Word and element location data:

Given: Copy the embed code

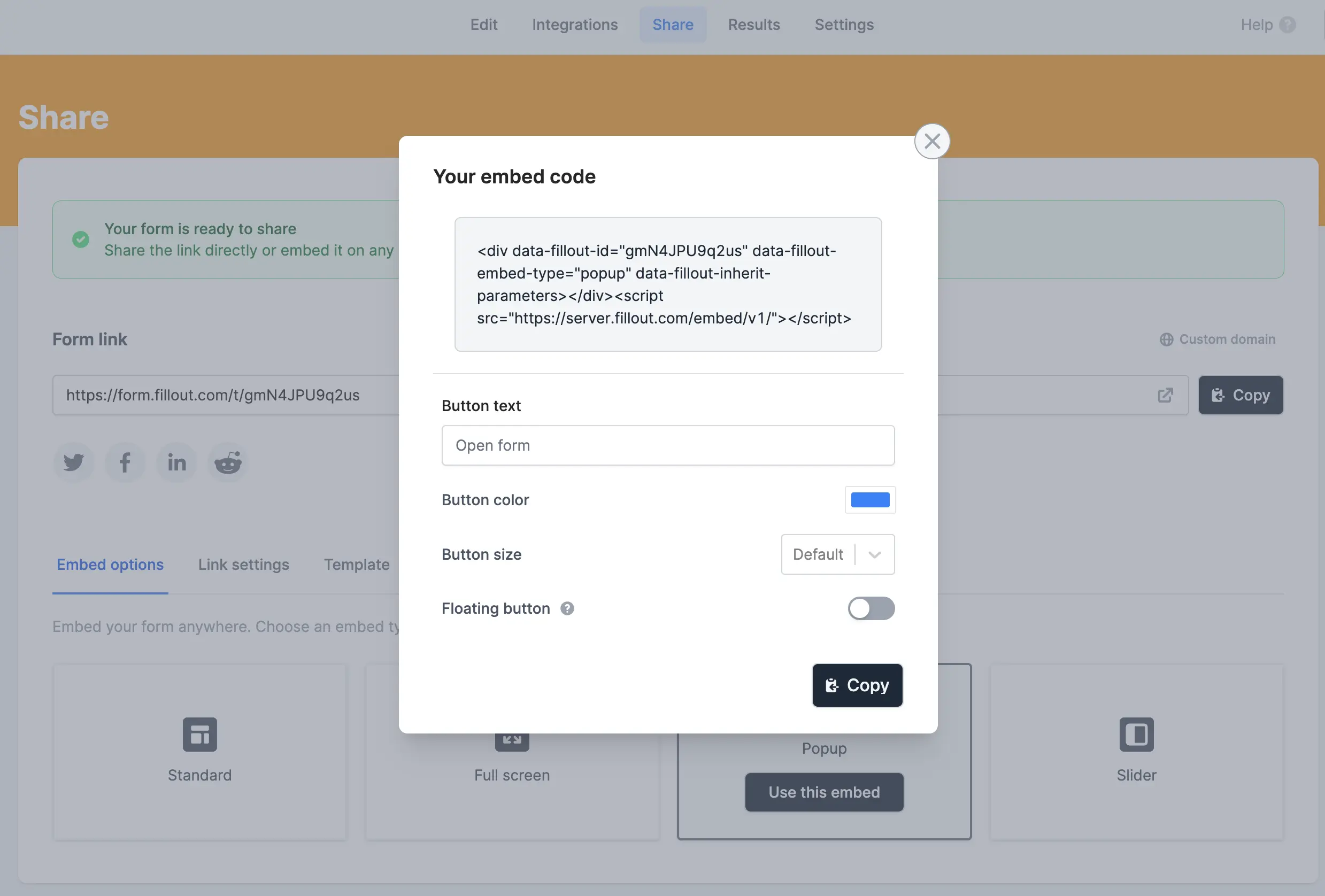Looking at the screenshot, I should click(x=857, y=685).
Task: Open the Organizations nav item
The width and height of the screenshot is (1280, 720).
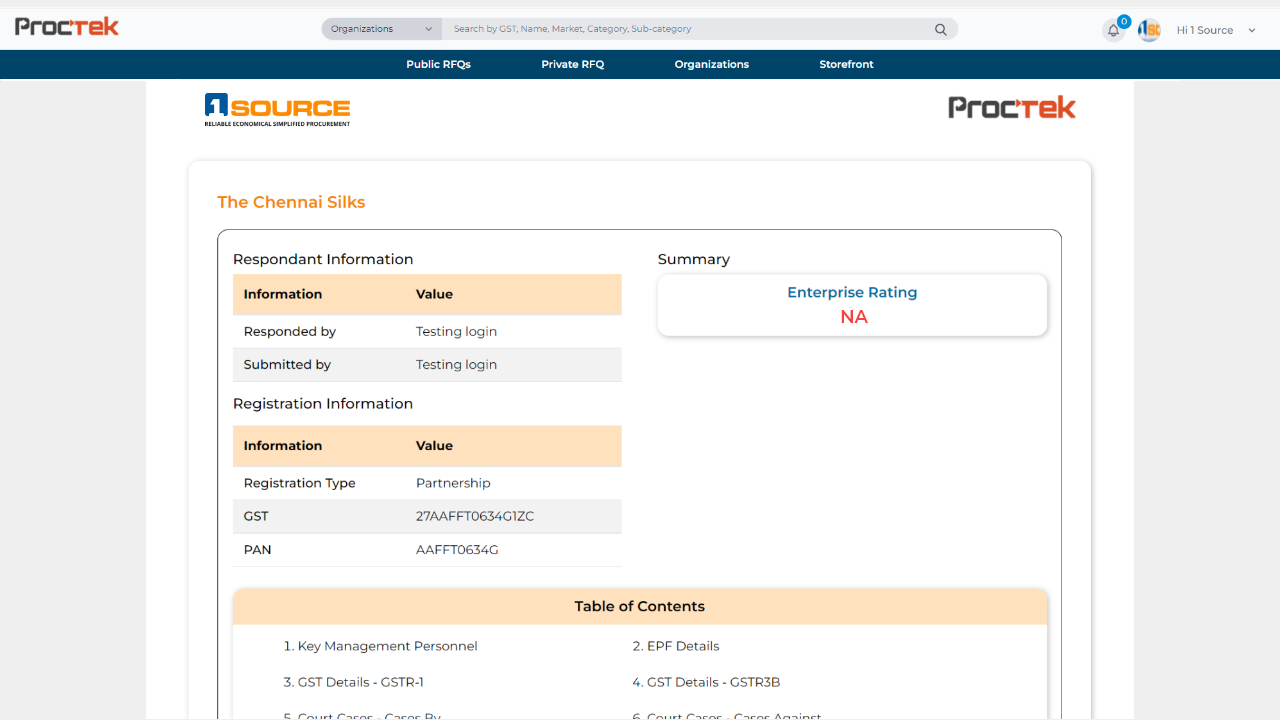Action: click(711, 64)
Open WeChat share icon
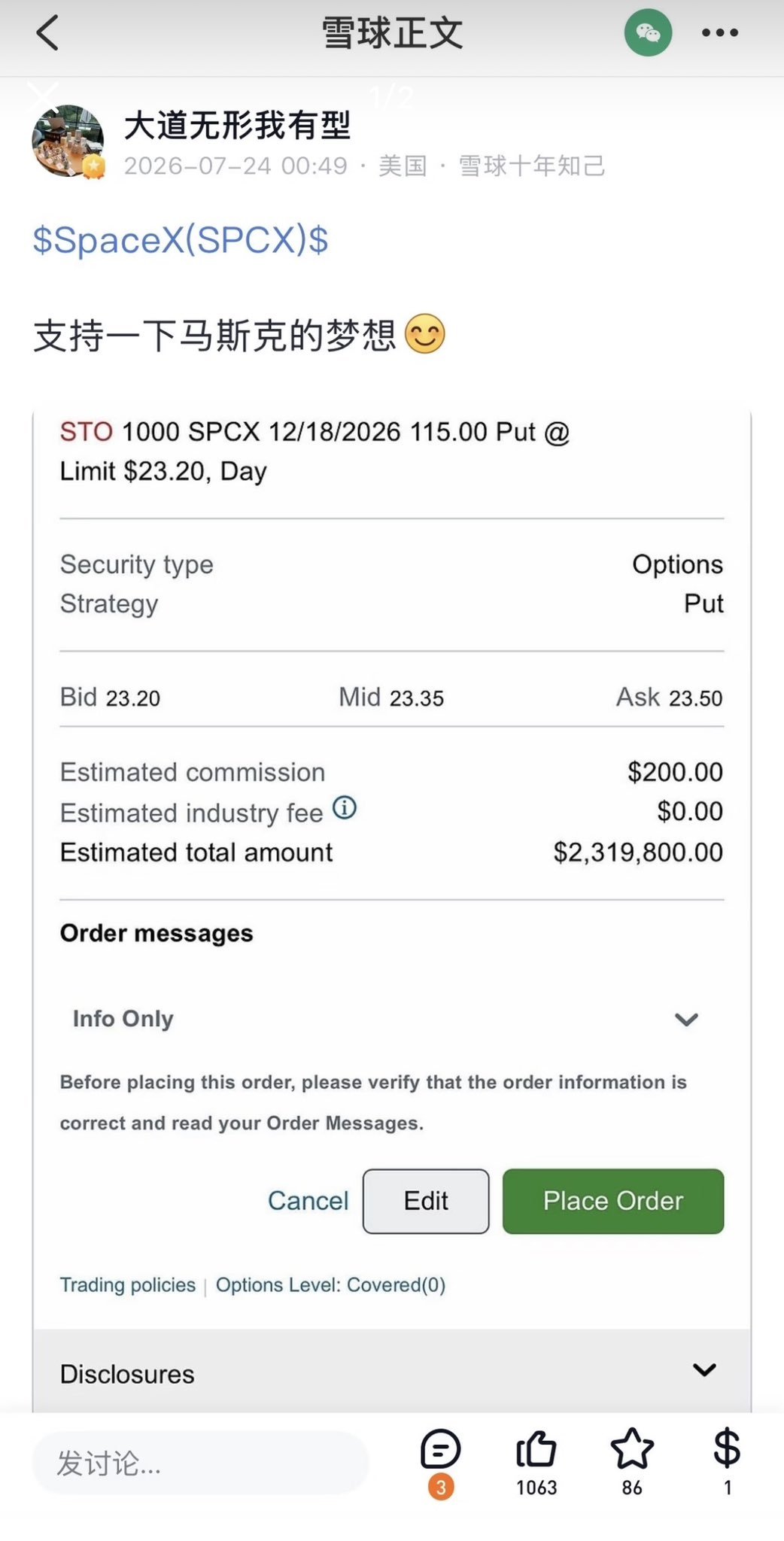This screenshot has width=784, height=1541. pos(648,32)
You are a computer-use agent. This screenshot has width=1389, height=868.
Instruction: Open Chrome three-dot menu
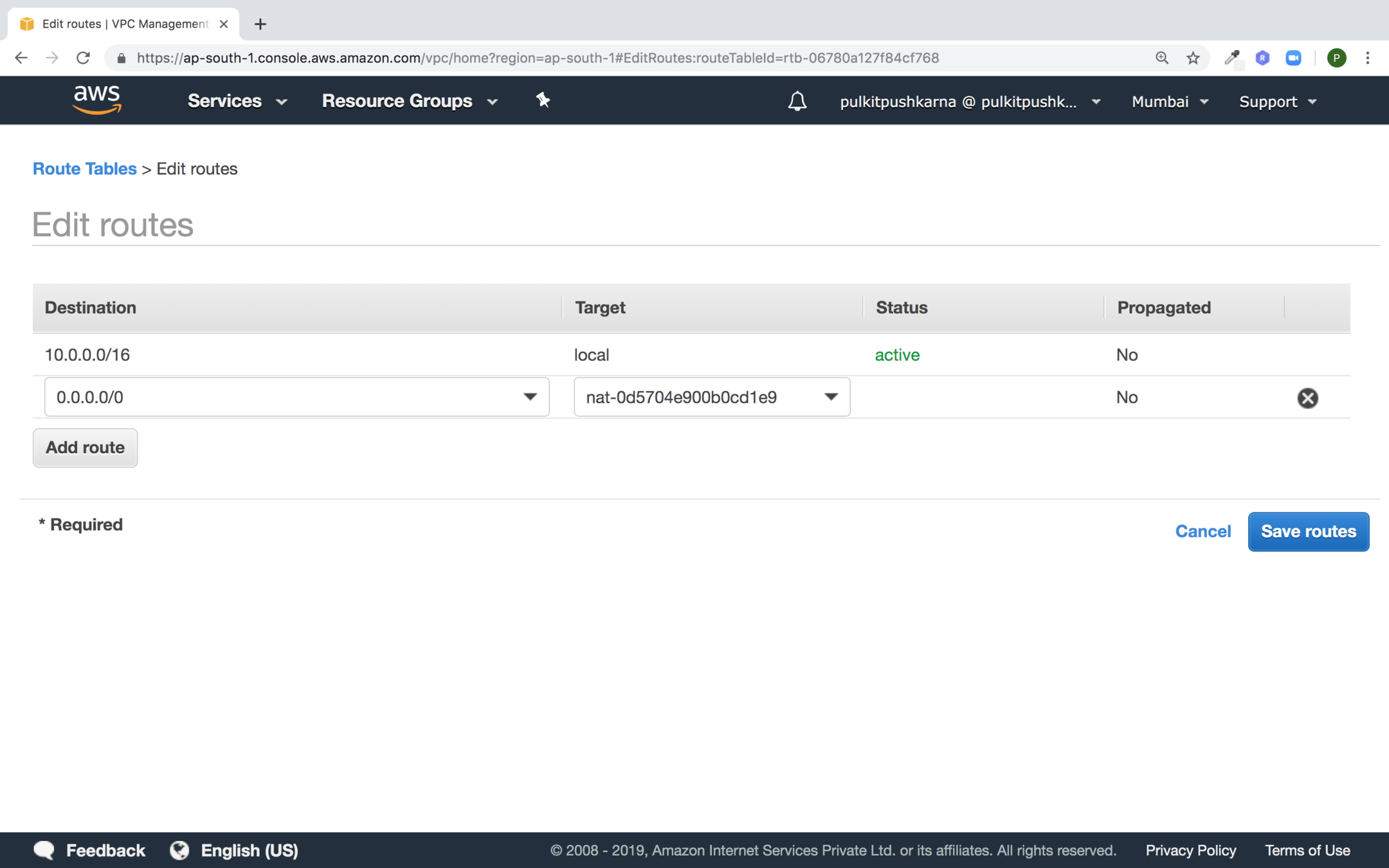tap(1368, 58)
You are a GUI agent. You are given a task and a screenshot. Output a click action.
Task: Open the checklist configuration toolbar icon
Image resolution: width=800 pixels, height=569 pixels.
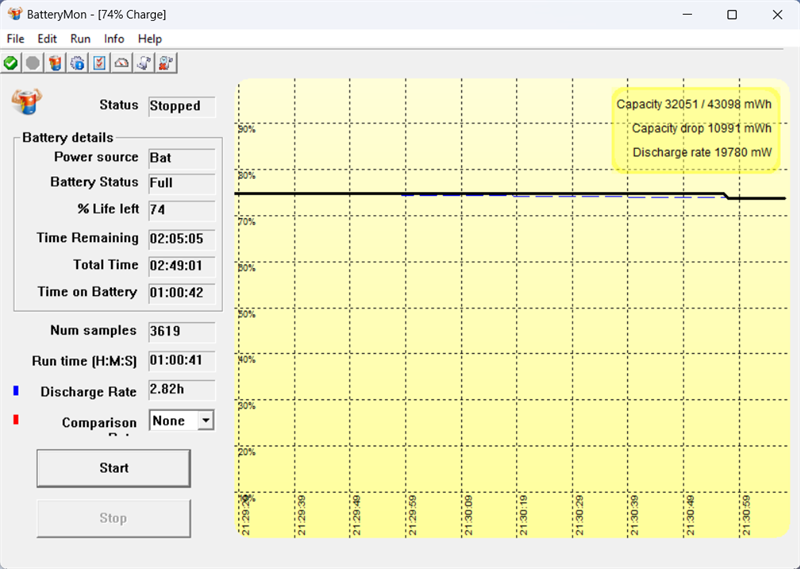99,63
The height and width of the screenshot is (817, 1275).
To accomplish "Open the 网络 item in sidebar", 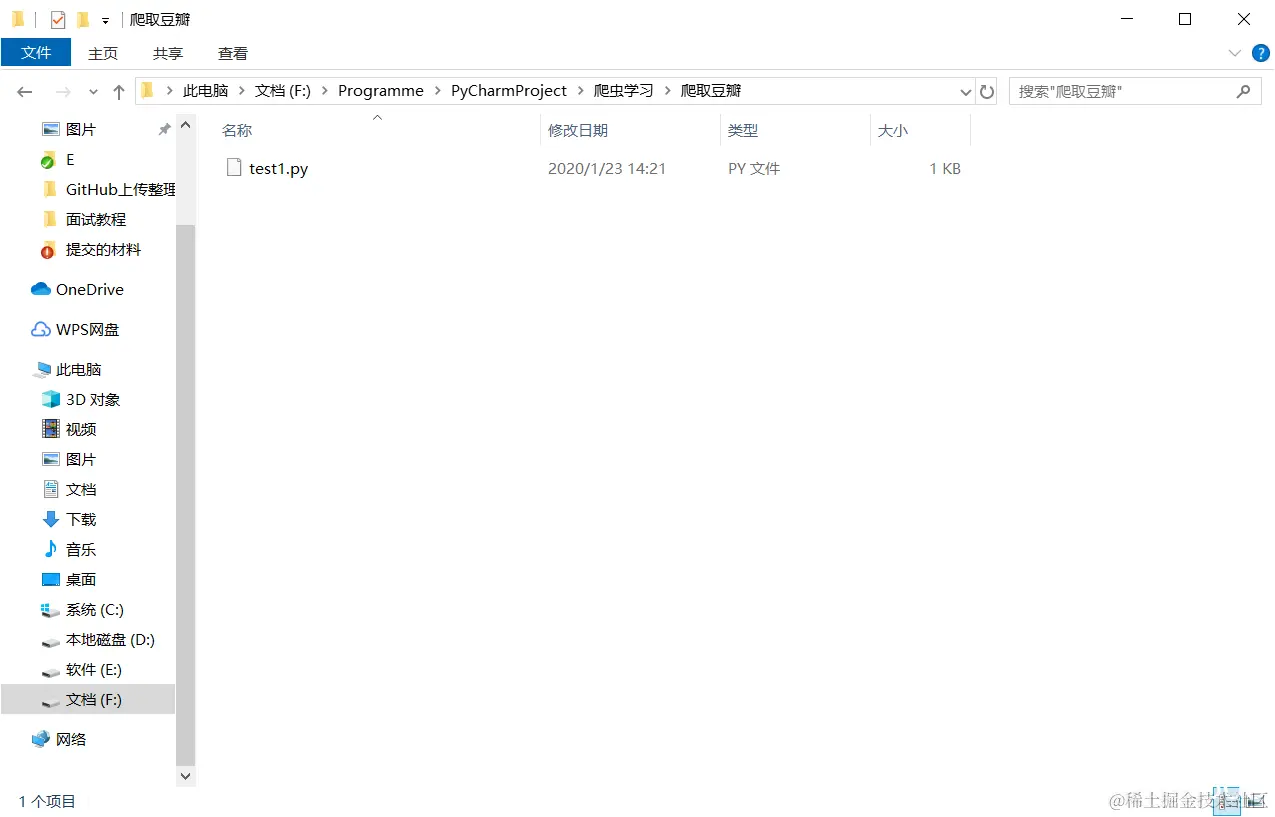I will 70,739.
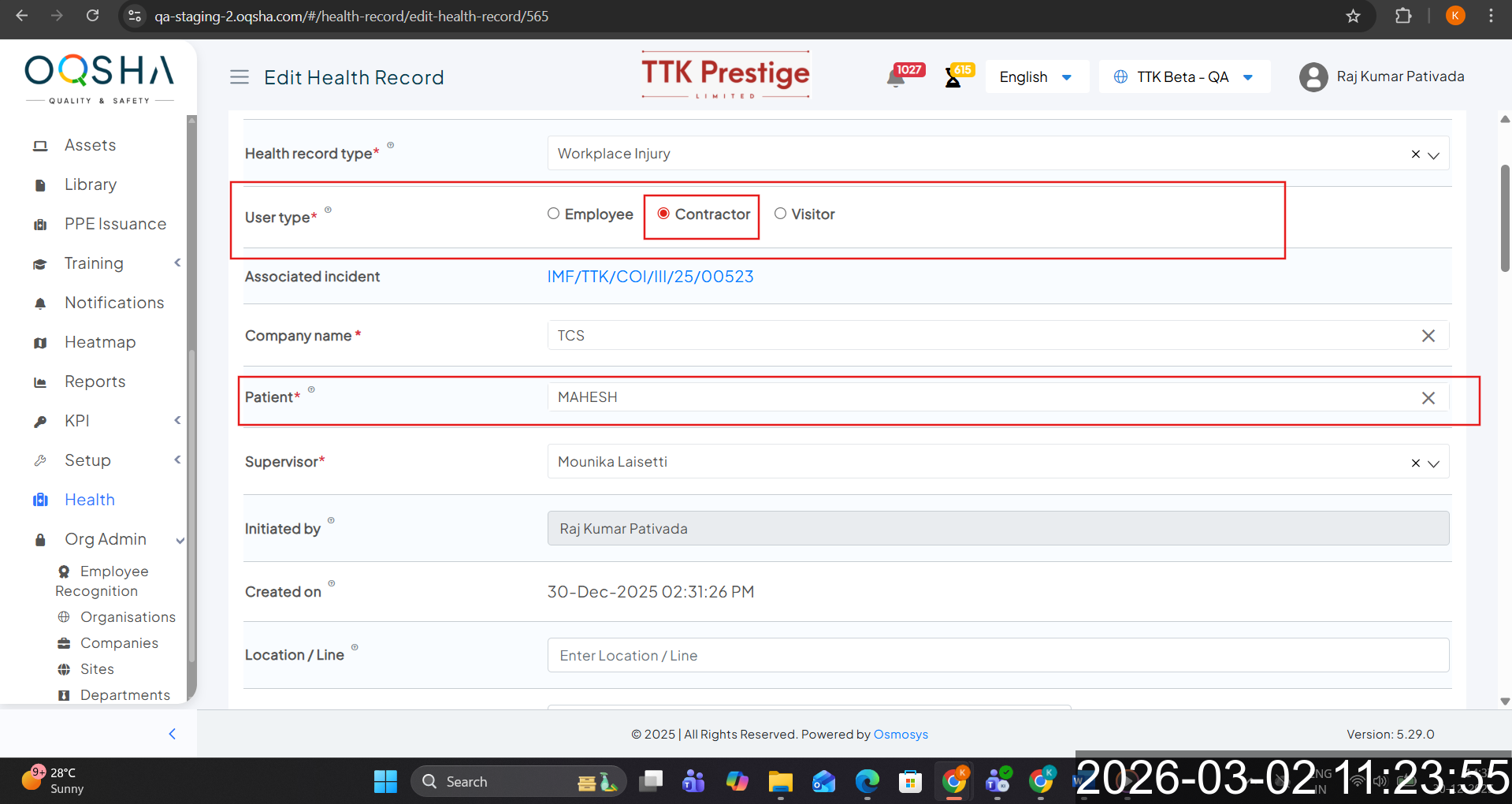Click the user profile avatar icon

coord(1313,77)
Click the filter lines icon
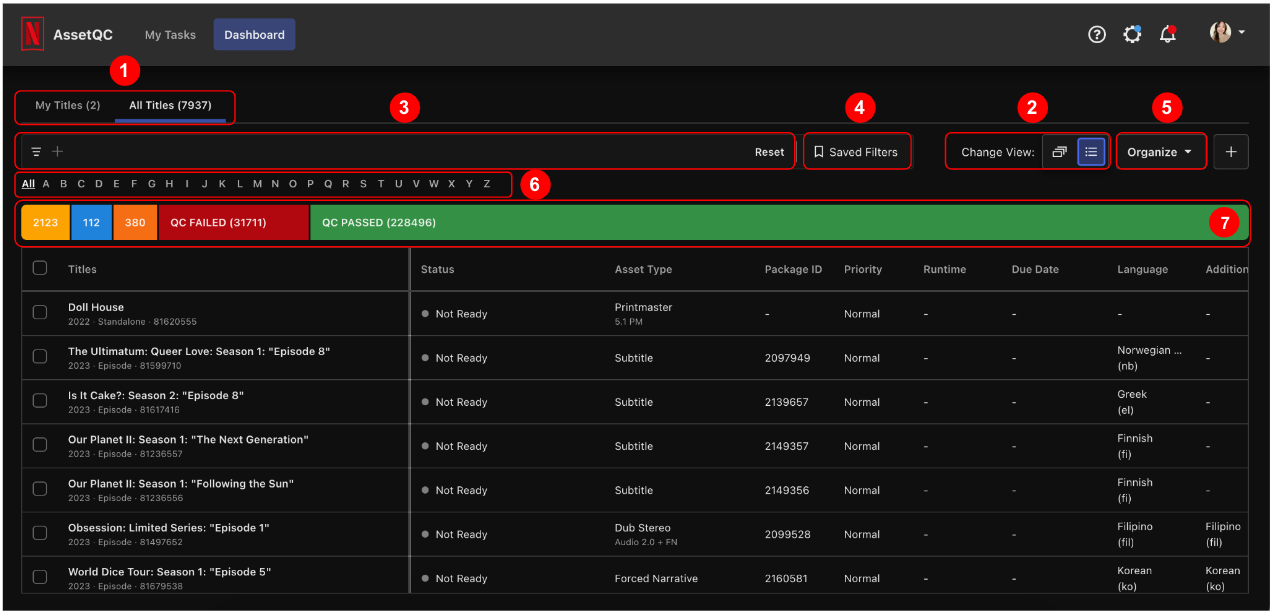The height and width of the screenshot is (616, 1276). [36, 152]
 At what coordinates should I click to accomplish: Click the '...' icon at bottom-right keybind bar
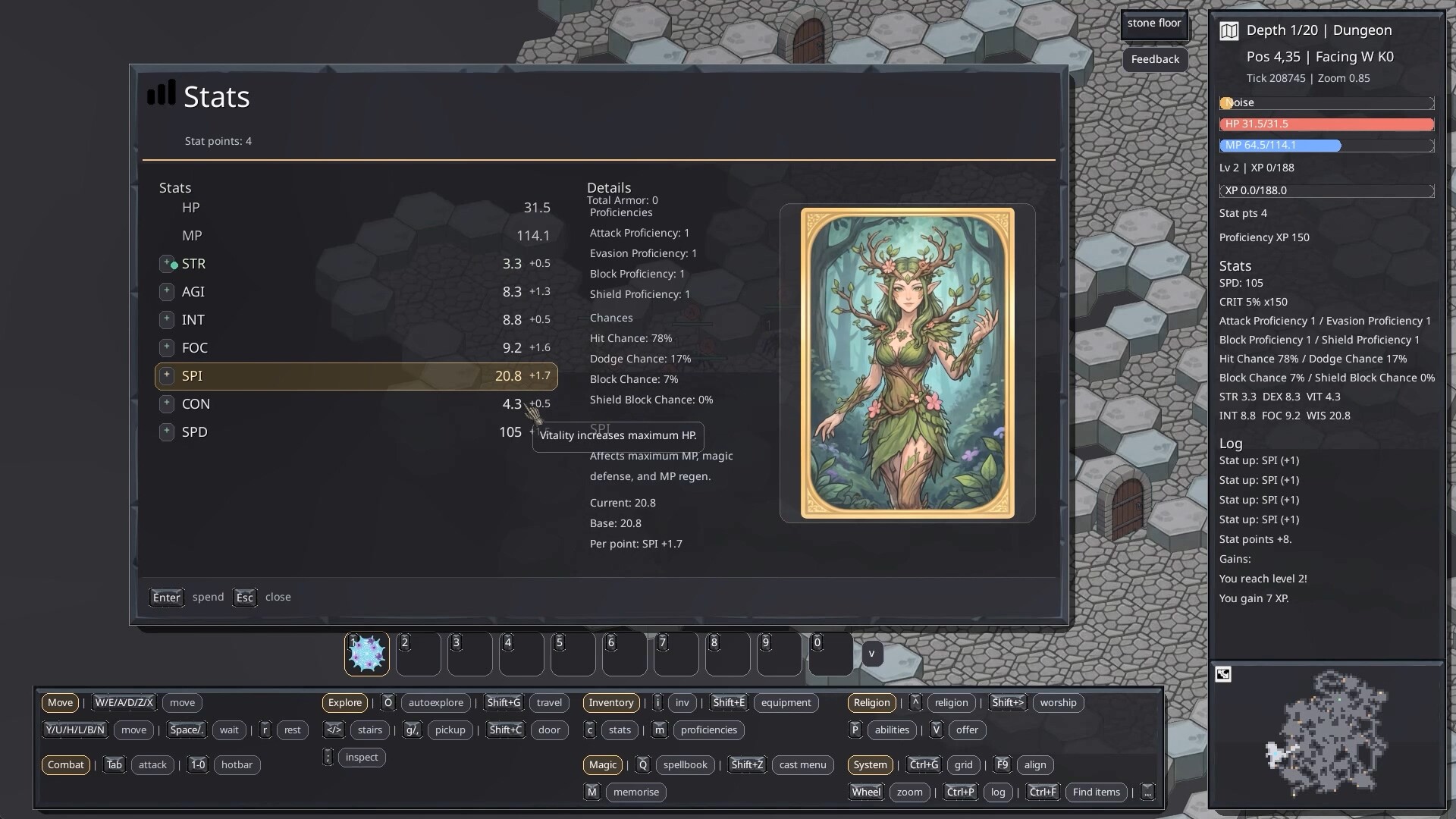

## EXERCISE
Count the lines in the listing above that include the string "agent". Give only the number.

## WRITTEN REPLY
2